:: Task to carry out ::
The data below must be repeated exactly. Leave nothing out.

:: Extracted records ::
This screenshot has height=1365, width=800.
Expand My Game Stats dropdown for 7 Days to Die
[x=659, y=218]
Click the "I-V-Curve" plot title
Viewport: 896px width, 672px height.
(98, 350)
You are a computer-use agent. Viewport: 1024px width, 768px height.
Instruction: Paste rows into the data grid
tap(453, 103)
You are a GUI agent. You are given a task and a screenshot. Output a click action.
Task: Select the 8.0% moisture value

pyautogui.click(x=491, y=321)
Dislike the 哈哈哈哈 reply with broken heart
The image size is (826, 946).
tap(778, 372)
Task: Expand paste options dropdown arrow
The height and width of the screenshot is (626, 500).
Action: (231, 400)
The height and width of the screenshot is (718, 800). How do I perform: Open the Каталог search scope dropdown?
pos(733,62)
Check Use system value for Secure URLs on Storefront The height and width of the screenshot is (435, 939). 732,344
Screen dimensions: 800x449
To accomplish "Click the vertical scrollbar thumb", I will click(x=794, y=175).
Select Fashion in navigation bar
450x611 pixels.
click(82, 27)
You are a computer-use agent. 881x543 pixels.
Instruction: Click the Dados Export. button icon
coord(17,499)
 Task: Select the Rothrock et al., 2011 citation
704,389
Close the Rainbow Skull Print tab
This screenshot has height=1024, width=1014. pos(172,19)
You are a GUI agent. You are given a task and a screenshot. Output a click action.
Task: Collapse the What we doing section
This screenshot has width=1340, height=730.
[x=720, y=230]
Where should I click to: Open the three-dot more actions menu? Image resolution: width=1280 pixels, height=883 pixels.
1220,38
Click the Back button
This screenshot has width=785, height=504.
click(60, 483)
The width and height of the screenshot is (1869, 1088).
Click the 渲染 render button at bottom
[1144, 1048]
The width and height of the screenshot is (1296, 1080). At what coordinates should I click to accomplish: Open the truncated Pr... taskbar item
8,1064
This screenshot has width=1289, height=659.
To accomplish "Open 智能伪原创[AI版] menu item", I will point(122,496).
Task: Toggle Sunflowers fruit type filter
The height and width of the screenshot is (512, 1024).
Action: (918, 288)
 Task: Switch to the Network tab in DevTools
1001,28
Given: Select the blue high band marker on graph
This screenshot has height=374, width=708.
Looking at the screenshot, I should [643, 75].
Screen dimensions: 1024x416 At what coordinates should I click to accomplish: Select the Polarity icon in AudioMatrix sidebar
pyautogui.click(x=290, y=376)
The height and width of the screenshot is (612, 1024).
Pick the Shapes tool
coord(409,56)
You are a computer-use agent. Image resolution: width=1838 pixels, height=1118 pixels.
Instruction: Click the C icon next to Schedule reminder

:: Reply ::
This screenshot has height=1365, width=800.
Expand My Game Stats dropdown for 7 Days to Die
[x=659, y=218]
Click the "I-V-Curve" plot title
Viewport: 896px width, 672px height.
(98, 350)
You are a computer-use agent. Viewport: 1024px width, 768px height.
Instruction: Paste rows into the data grid
tap(453, 103)
You are a GUI agent. You are given a task and a screenshot. Output a click action.
Task: Select the 8.0% moisture value

pyautogui.click(x=491, y=321)
Dislike the 哈哈哈哈 reply with broken heart
The image size is (826, 946).
tap(778, 372)
Task: Expand paste options dropdown arrow
The height and width of the screenshot is (626, 500).
Action: (231, 400)
The height and width of the screenshot is (718, 800). How do I perform: Open the Каталог search scope dropdown?
pos(733,62)
Check Use system value for Secure URLs on Storefront The height and width of the screenshot is (435, 939). 732,344
Screen dimensions: 800x449
To accomplish "Click the vertical scrollbar thumb", I will click(x=794, y=175).
Select Fashion in navigation bar
450x611 pixels.
click(82, 27)
You are a computer-use agent. 881x543 pixels.
Instruction: Click the Dados Export. button icon
coord(17,499)
 Task: Select the Rothrock et al., 2011 citation
704,389
Close the Rainbow Skull Print tab
This screenshot has height=1024, width=1014. pos(172,19)
You are a GUI agent. You are given a task and a screenshot. Output a click action.
Task: Collapse the What we doing section
This screenshot has width=1340, height=730.
[x=720, y=230]
Where should I click to: Open the three-dot more actions menu? Image resolution: width=1280 pixels, height=883 pixels.
1220,38
Click the Back button
This screenshot has width=785, height=504.
click(60, 483)
The width and height of the screenshot is (1869, 1088).
Click the 渲染 render button at bottom
[1144, 1048]
The width and height of the screenshot is (1296, 1080). At what coordinates should I click to accomplish: Open the truncated Pr... taskbar item
8,1064
This screenshot has width=1289, height=659.
To accomplish "Open 智能伪原创[AI版] menu item", I will point(122,496).
Task: Toggle Sunflowers fruit type filter
The height and width of the screenshot is (512, 1024).
Action: (918, 288)
 Task: Switch to the Network tab in DevTools
1001,28
Given: Select the blue high band marker on graph
This screenshot has height=374, width=708.
Looking at the screenshot, I should [643, 75].
Screen dimensions: 1024x416 At what coordinates should I click to accomplish: Select the Polarity icon in AudioMatrix sidebar
pyautogui.click(x=290, y=376)
The height and width of the screenshot is (612, 1024).
Pick the Shapes tool
coord(409,56)
You are a computer-use agent. Image resolution: width=1838 pixels, height=1118 pixels.
Instruction: Click the C icon next to Schedule reminder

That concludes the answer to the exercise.